The bunches of bristles 41 incline towards each other in the vicinity of the gap 58 by an angle b>0°, as described in the embodiment according to FIG. 9. This may also apply to the bristles in the vicinity of the axial faces 66.

The assembly of the shells 37d will be described below. At first the pins 45d are secured in the associated holes 44d. Then the threaded pin 75 is screwed by the external thread portion 76 into the hole 72 in the shell 37d until it stops. Then the half shell 37d is placed on the roll core 18d, the pins 45d engaging with the halfway open blind holes 46d and fixing the shells 37d in a certain position on the core 18d.
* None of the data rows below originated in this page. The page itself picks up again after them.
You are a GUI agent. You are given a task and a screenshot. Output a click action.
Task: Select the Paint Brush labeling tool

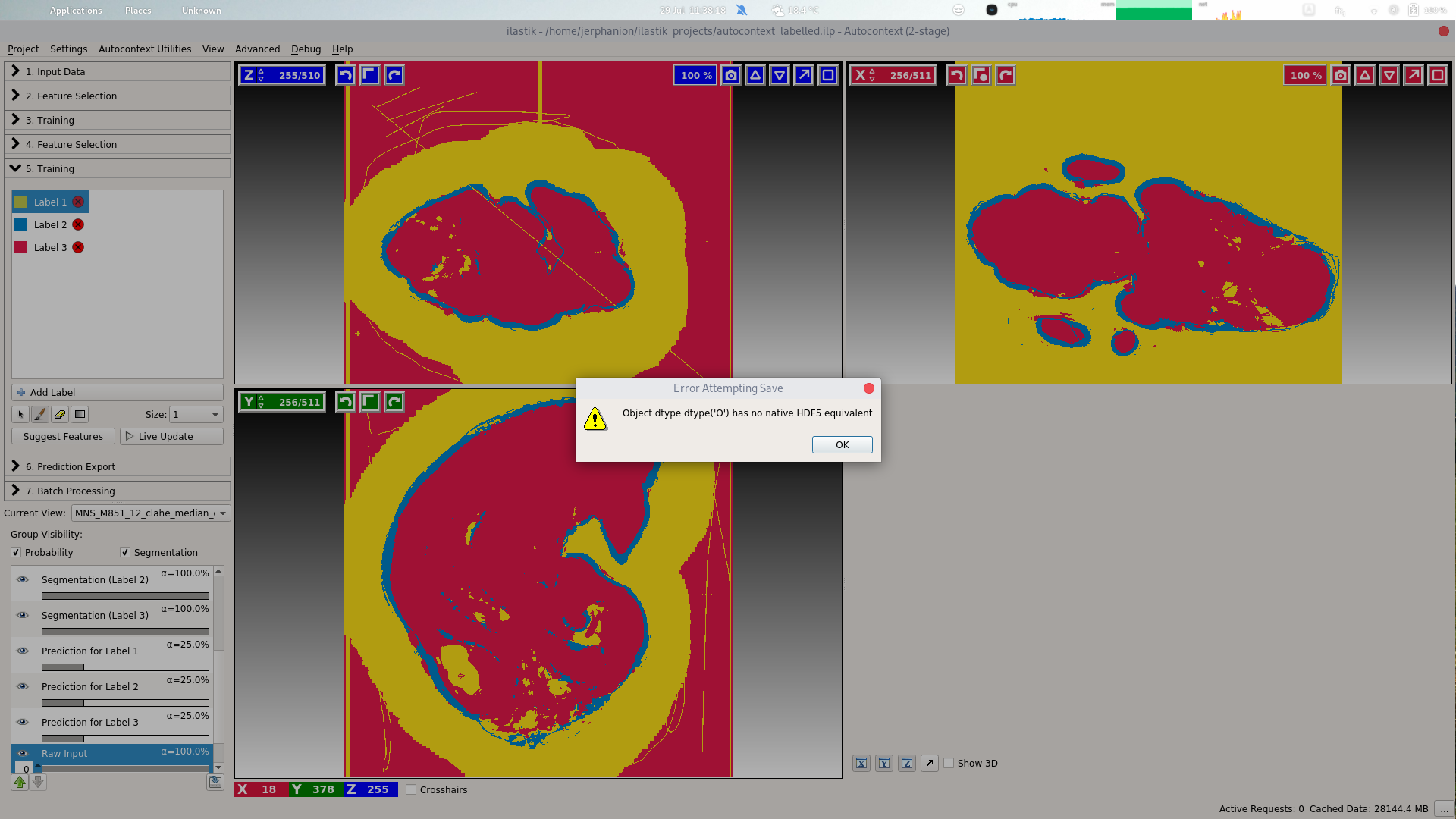click(x=39, y=414)
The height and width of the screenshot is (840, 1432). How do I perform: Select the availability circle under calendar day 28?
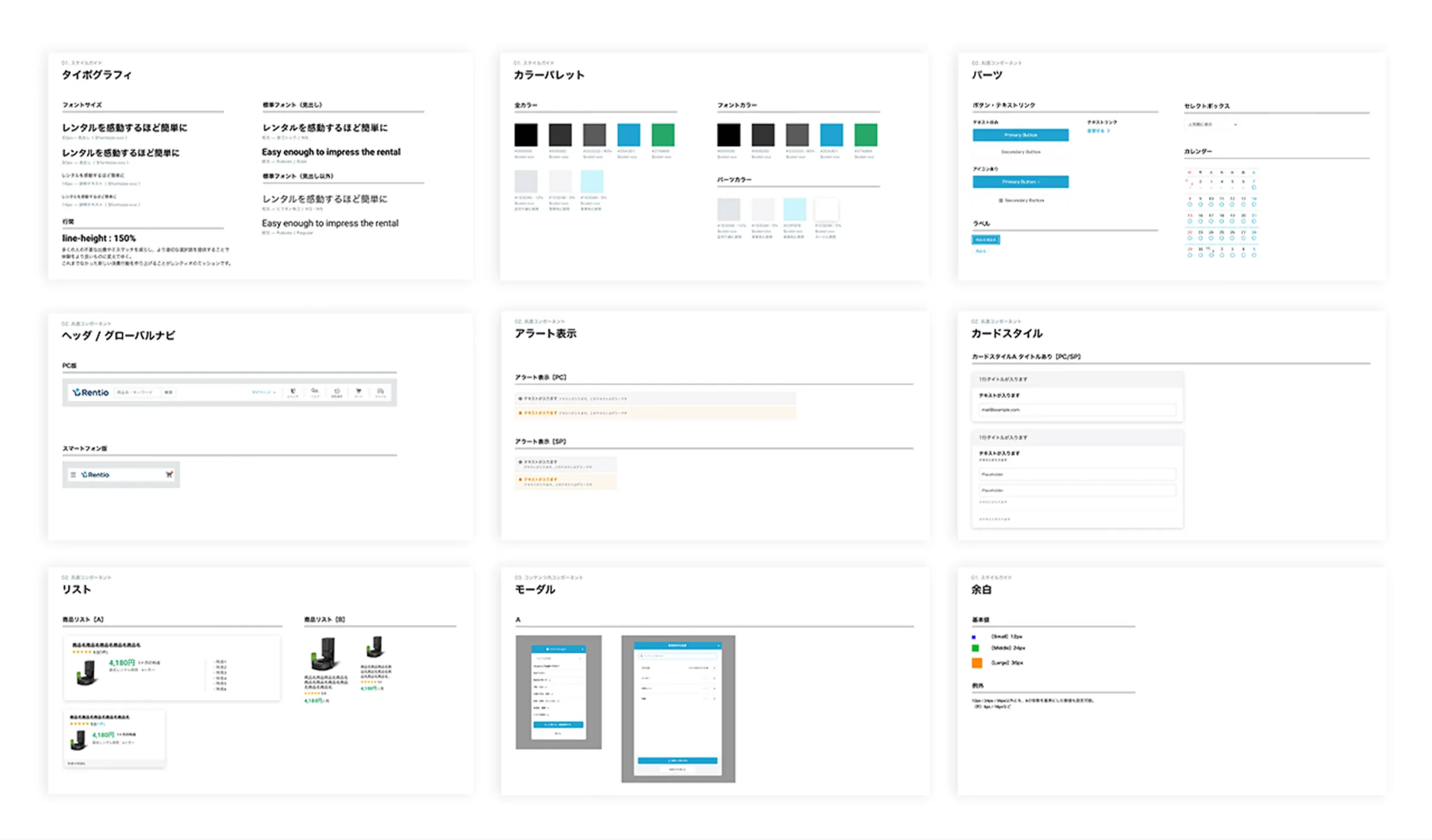coord(1254,238)
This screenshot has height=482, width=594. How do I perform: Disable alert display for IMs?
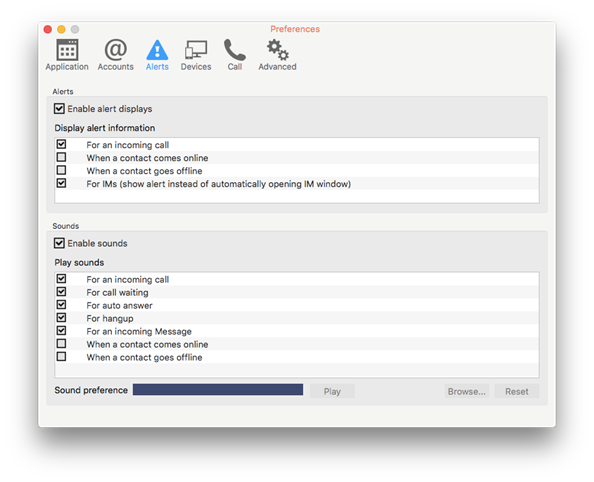coord(61,183)
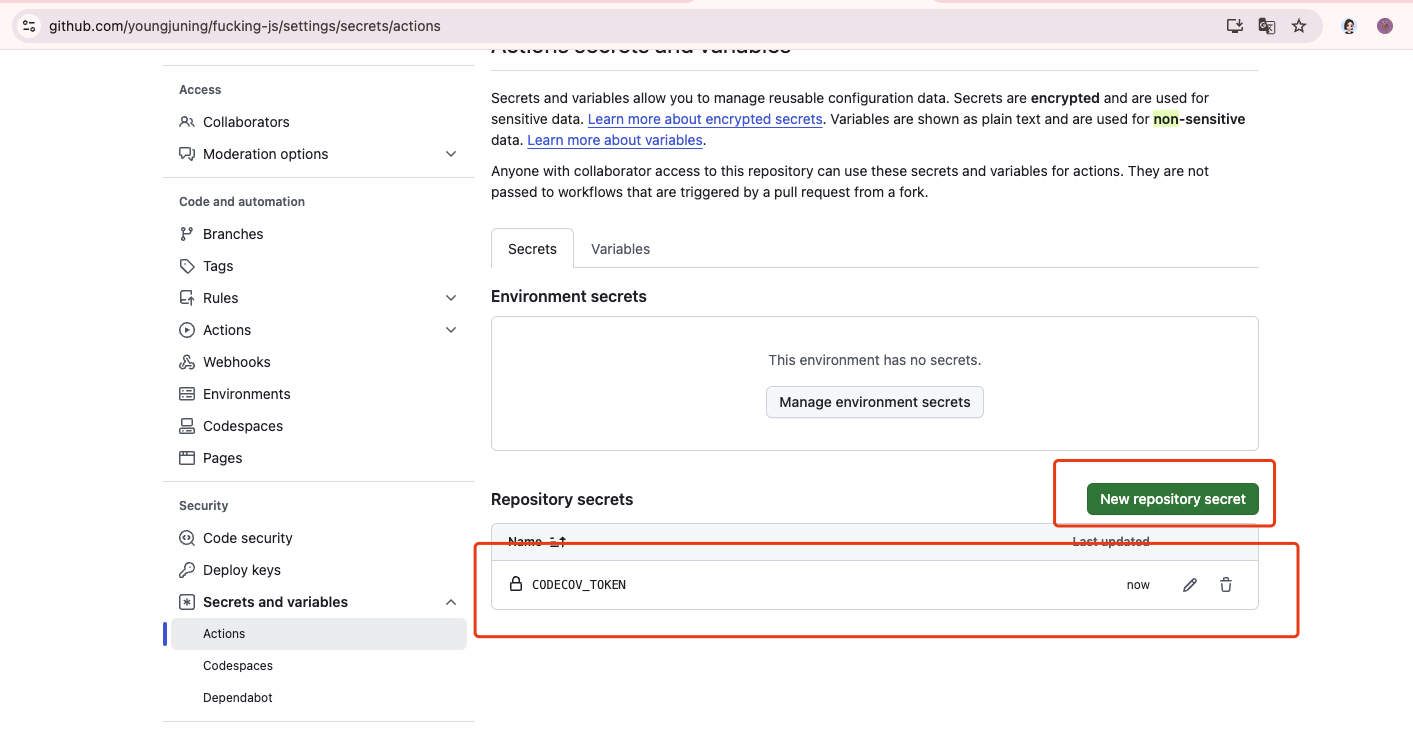1413x729 pixels.
Task: Click the Webhooks icon in sidebar
Action: coord(187,362)
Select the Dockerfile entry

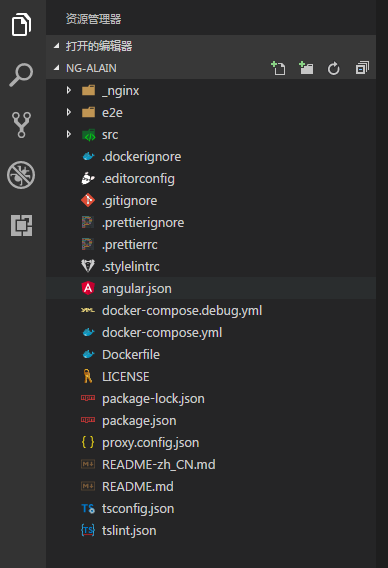click(211, 354)
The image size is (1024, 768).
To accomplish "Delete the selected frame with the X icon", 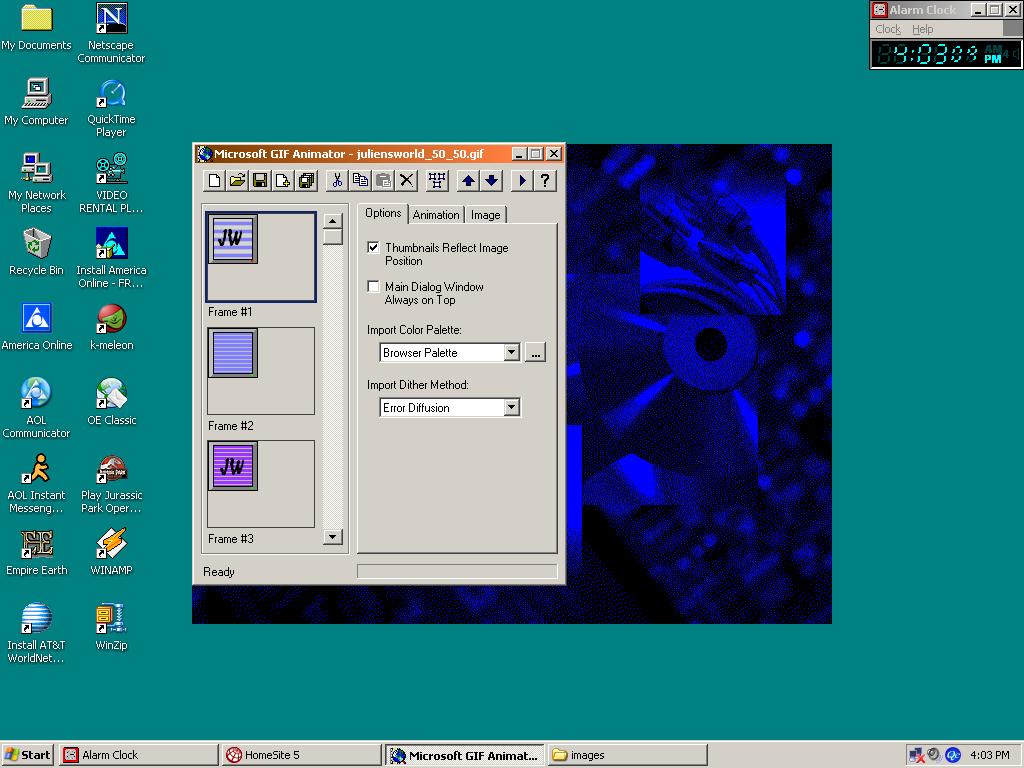I will coord(407,181).
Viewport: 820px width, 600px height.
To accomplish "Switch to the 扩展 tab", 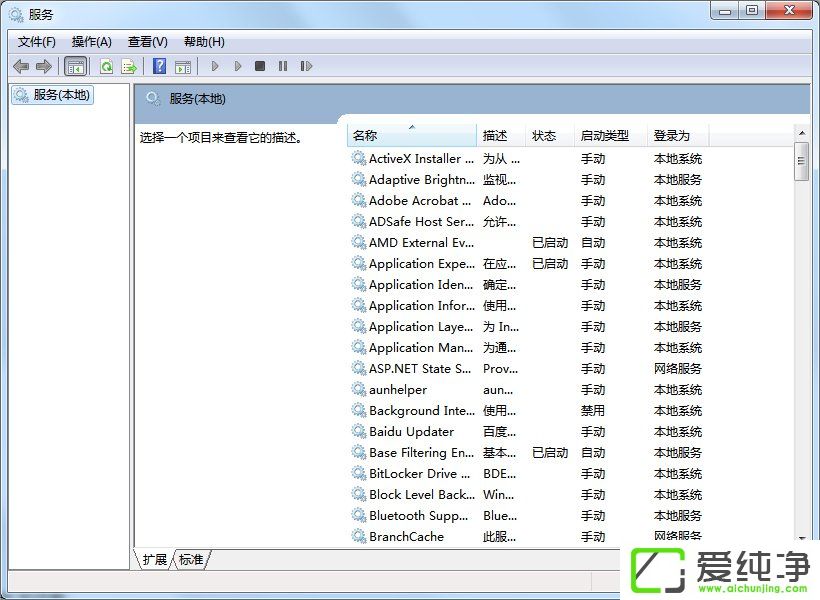I will [x=155, y=559].
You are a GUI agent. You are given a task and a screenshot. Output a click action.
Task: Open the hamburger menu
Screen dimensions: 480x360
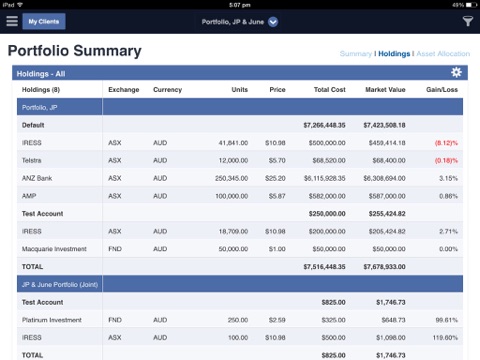pyautogui.click(x=12, y=21)
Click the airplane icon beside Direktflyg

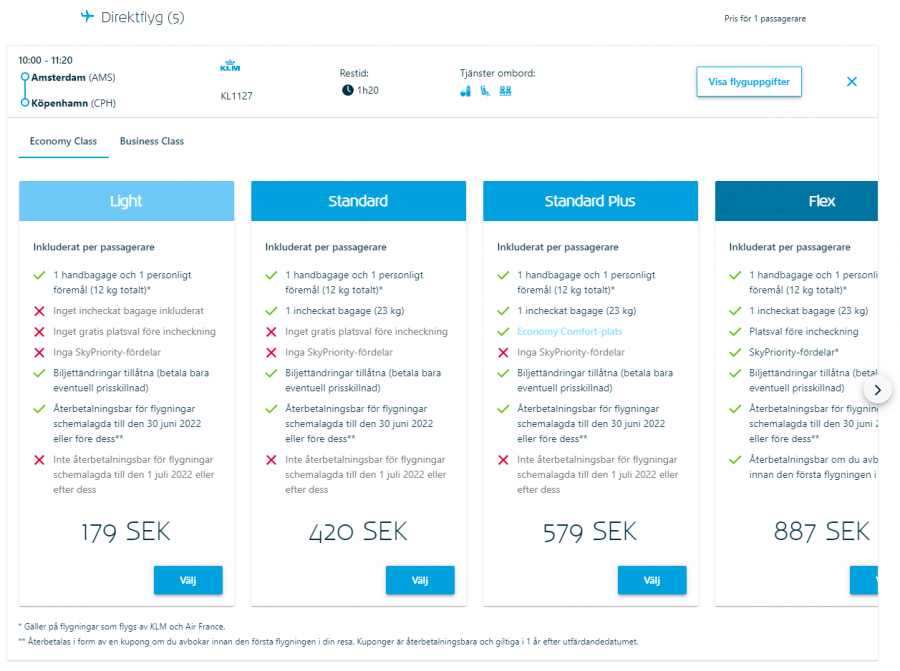pyautogui.click(x=87, y=17)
Afterwards the threaded pin 45, the outer end of which has a hexagon socket, is screwed from outside through the hole 72 with the internal thread portion 77 into the internal thread 74 of the threaded insert 70 by an associated implement. With the pitch of the internal thread 74 inside the threaded insert 70 exceeding the pitch of the thread 73 inside the shell 37d, the threaded pin 75 is driven per revolution faster into the roll core 17d than it is screwed out of the shell 37d. In this way the shell 37d is fastened on the roll core 17d. So as to ensure that the threaded pin 75 is driven into a sufficient number of flights in the threaded insert 70, a gap must remain in the radial direction in the vicinity of the two holes 69 and 72 when the half shell 37d is placed on the roll core 18d. This gap is closed when the threaded pin 75 is screwed in. Disassembly of the shell 37d is correspondingly simple.

Claims

1. A cutting arrangement which is disposed on a distance of travel of a web of corrugated board (1) that is continuously produced by a corrugating machine, the cutting arrangement comprising a. a blade shaft (32) which is mounted for drivable rotation about a blade-shaft axis of rotation (31) and which has at least one circular blade (34); and b. a brush roll (16; 16a; 16d) which is disposed opposite the blade shaft (32) and mounted for rotation about a brush-roll axis of rotation (15), supporting the web of corrugated board (1), which passes between the blade shaft (32) and the brush roll (16; 16a; 16d), when the web of corrugated board (1) is cut by the at least one circular blade (34); c. the brush roll (16; 16a; 16d) possessing shells (37; 37a; 37b; 37c; 37d) which are disposed on a roll core (17; 17a; 17d) and have a cross-sectional shape of a segment of a circle and which have i. an outside (39) and an inside (40) that is turned towards the roll core (17; 17a; 17d); ii. bristles which stand out from the outside (39); iii. torque-transmission means (44, 45, 46; 52, 54; 75) for transmitting torque from the roll core (17; 17a; 17d) to the shells (37; 37a; 37b; 37c; 37d); and iv. fastening means (49, 51; 75) for fixing the shells (37; 37a; 37b; 37c; 37d) to the roll core (17; 17a).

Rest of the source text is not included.